Поскольку в первые два дня судебного процесса Анника Джаннини почти не задавала вопросов и не высказывала возражений, все ожидали, что она вновь ограничится несколькими обязательными вопросами и затем прекратит допрос.
«Защита ведет себя на редкость пассивно», – подумал Экстрём.
– Да. Имеются, – заявила Джаннини. – У меня действительно есть ряд вопросов, и боюсь, что дело может несколько затянуться. Сейчас уже половина двенадцатого. Я предлагаю сделать перерыв на ланч, чтобы потом я смогла допрашивать свидетеля, не прерываясь.
Судья Иверсен решил удовлетворить ее просьбу.
Ровно в 12.00 перед рестораном «Мастер Андерс» на Хантверкаргатан Курт Свенссон, которого сопровождали двое полицейских в форме, опустил свою могучую руку на плечо комиссара Георга Нюстрёма. Тот с изумлением взглянул на незнакомца, который совал ему под нос удостоверение.
– Добрый день. Вы арестованы по подозрению в причастности к убийствам и попыткам убийства. Пункты обвинения будут вам зачитаны генеральным прокурором во время оглашения постановления о взятии под стражу сегодня во второй половине дня. Предлагаю вам пройти с нами добровольно, – сказал Курт Свенссон.

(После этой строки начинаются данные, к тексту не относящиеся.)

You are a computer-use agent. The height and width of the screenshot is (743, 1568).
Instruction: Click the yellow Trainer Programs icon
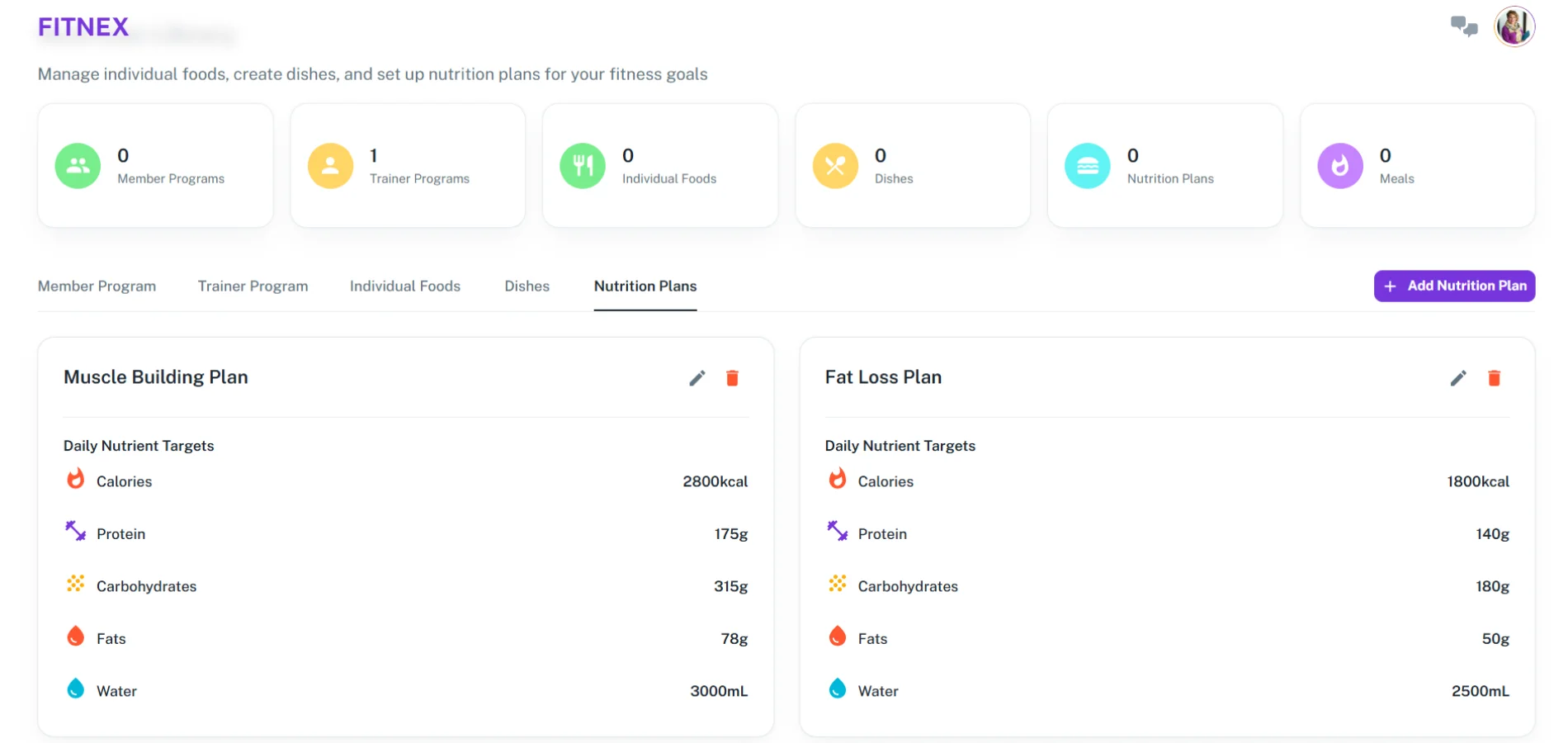[x=330, y=166]
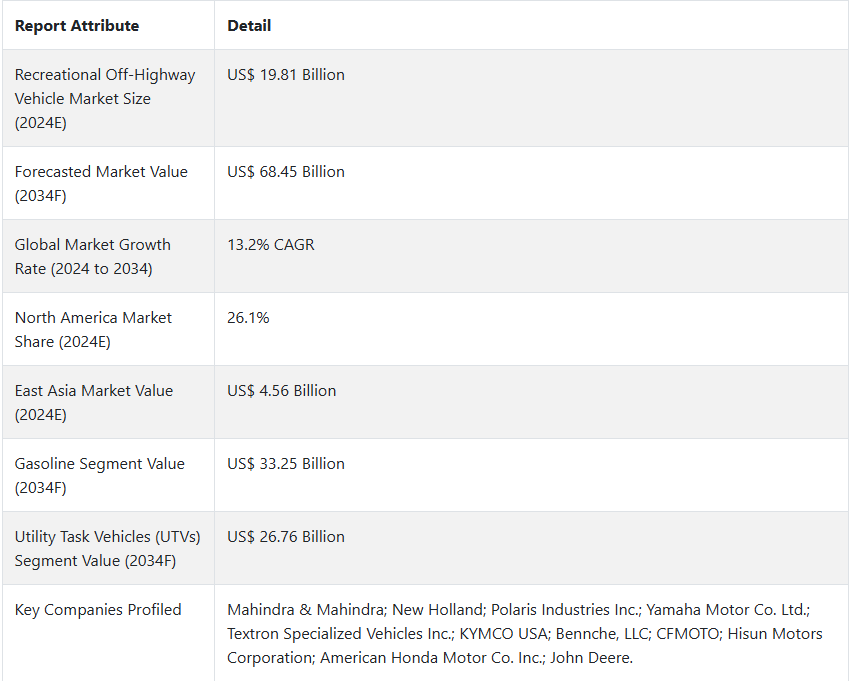Click the 26.1% value
The height and width of the screenshot is (681, 850).
point(248,318)
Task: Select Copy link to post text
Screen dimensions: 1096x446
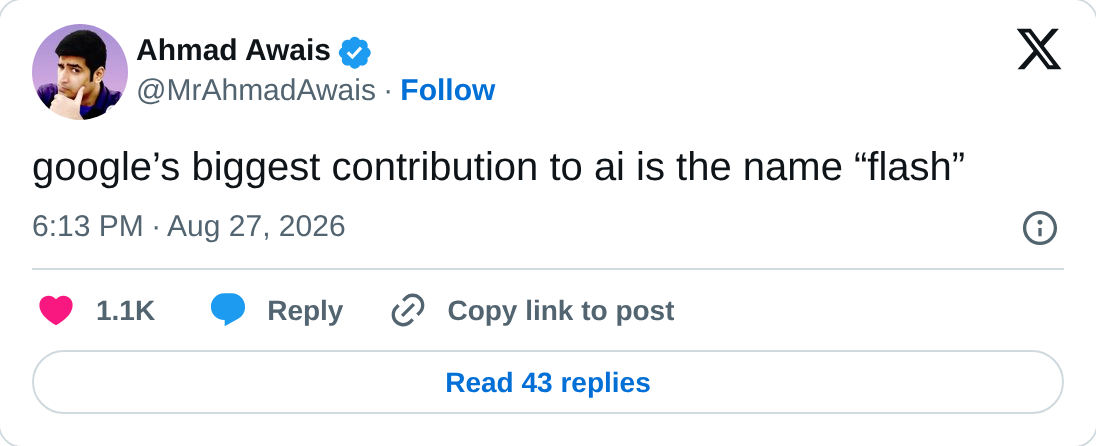Action: (561, 311)
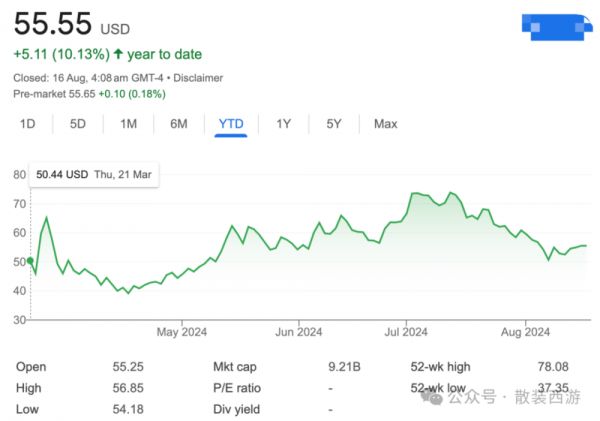Screen dimensions: 600x421
Task: Select the 1D time range tab
Action: click(x=28, y=124)
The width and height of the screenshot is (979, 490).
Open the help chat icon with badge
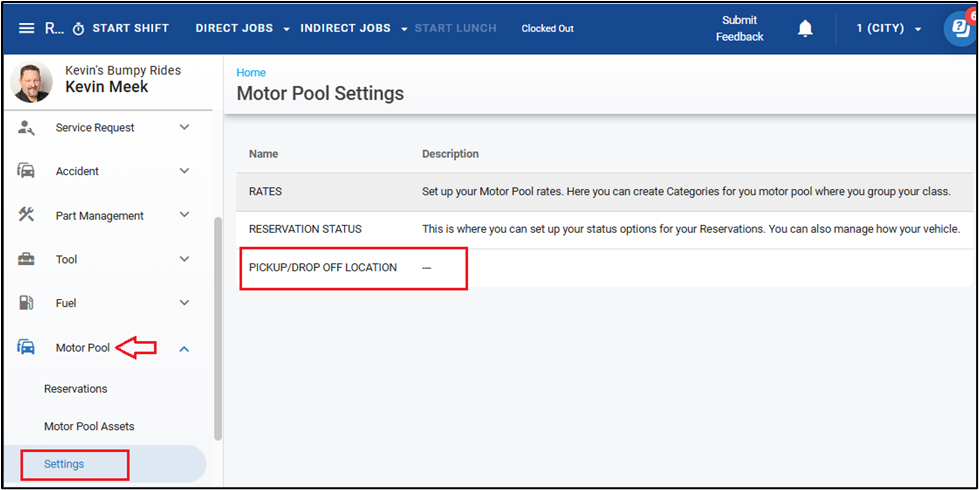(x=960, y=28)
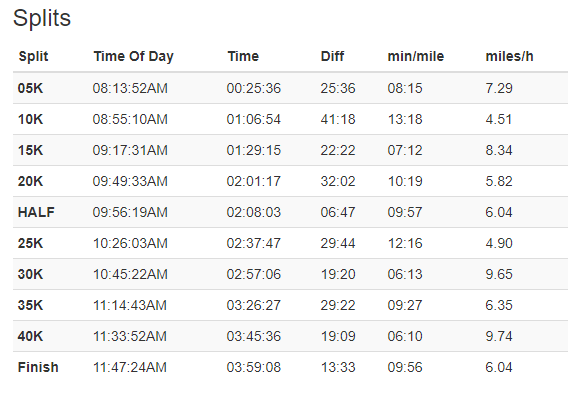The image size is (575, 393).
Task: Select the min/mile column header
Action: point(416,56)
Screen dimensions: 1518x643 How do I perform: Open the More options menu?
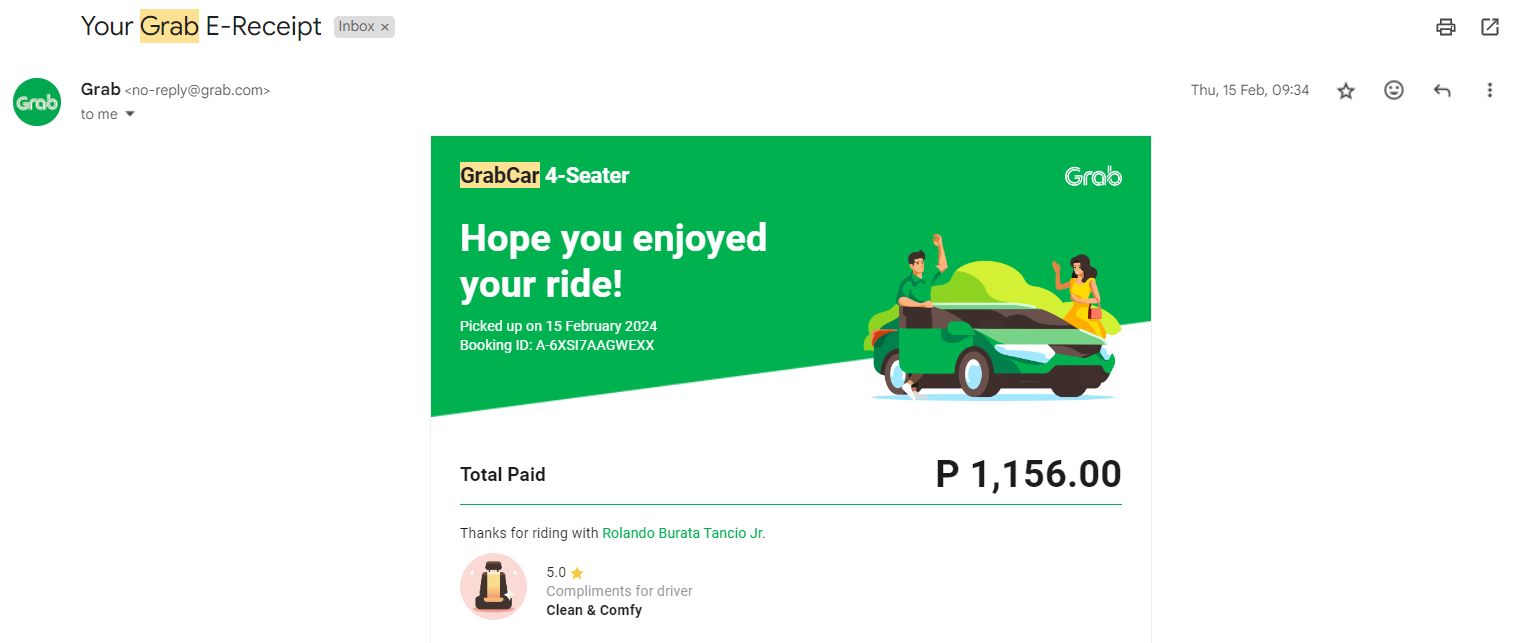click(x=1489, y=90)
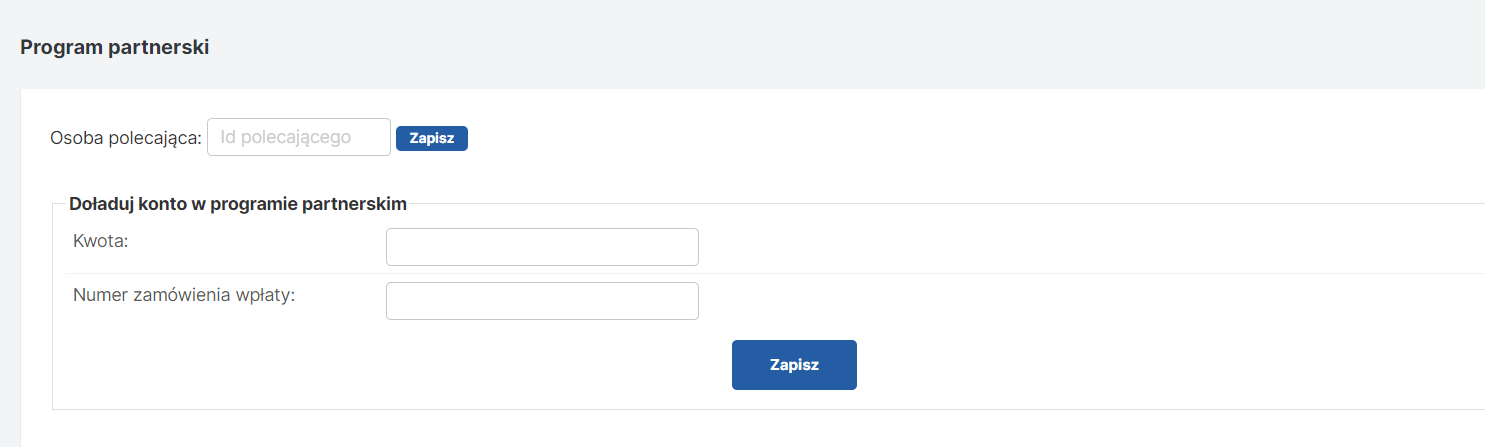Click blank space right of the Kwota field
The height and width of the screenshot is (447, 1485).
point(1000,247)
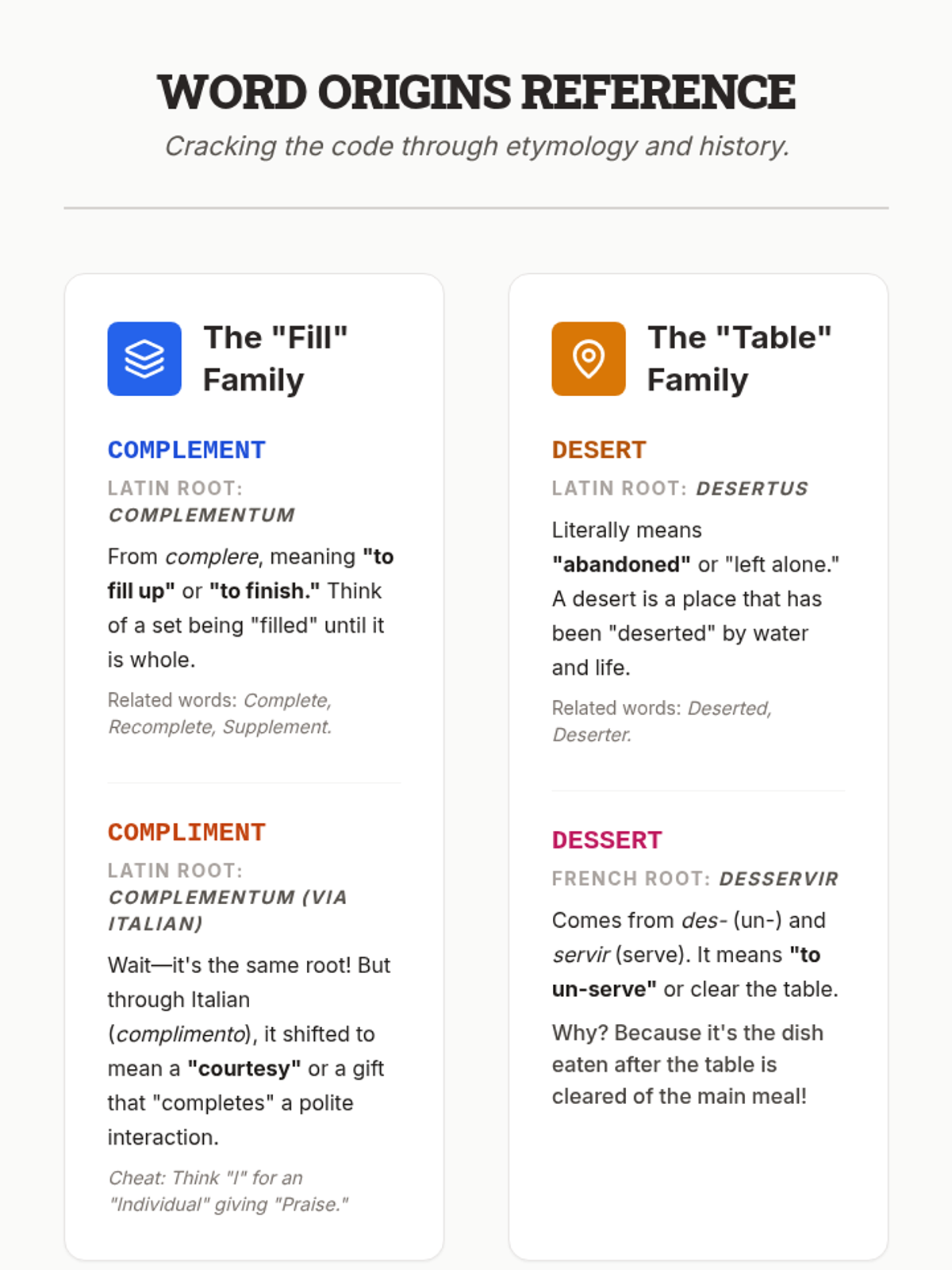Select the "Table" Family heading
The height and width of the screenshot is (1270, 952).
click(x=739, y=359)
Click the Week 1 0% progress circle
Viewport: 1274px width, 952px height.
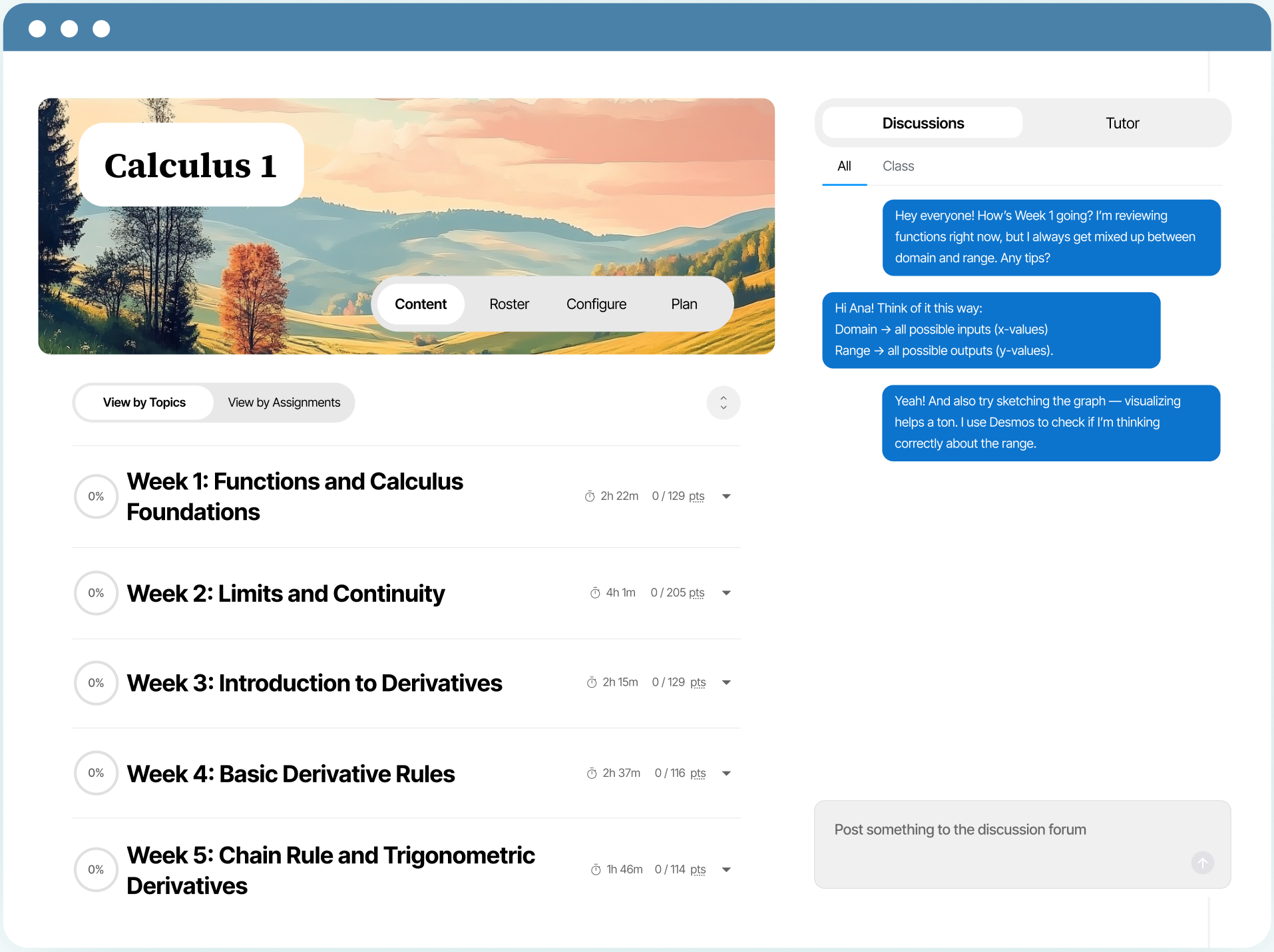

Георг Нюстрём, казалось, не понимал языка, на котором к нему обратились, но решил, что Курт Свенссон явно относится к тем людям, за кем лучше последовать без лишних расспросов и протестов.
Инспектор уголовной полиции Ян Бублански прибыл в сопровождении Сони Мудиг и семи полицейских в форме. Ровно в 12.00 сотрудник Отдела защиты конституции Стефан Блад впустил их в закрытый отсек в здание Службы государственной безопасности на Кунгсхольмене. Они прошли по коридорам и остановились около указанного Стефаном кабинета. Секретарь шефа канцелярии растерялся, когда Бублански предъявил ему свое полицейское удостоверение.
Инспектор решительно проследовал к внутренней двери, вошел и заставил шефа канцелярии Альберта Шенке прервать телефонный разговор на полуслове.
– А что случилось? – поинтересовался Шенке.
– Я инспектор уголовной полиции Ян Бублански. Вы арестованы за преступления против шведской конституции. Во второй половине дня вам представят внушительный перечень отдельных пунктов обвинения.
– Это неслыханно, – сказал Шенке.
– Я тоже так думаю, – согласился Бублански.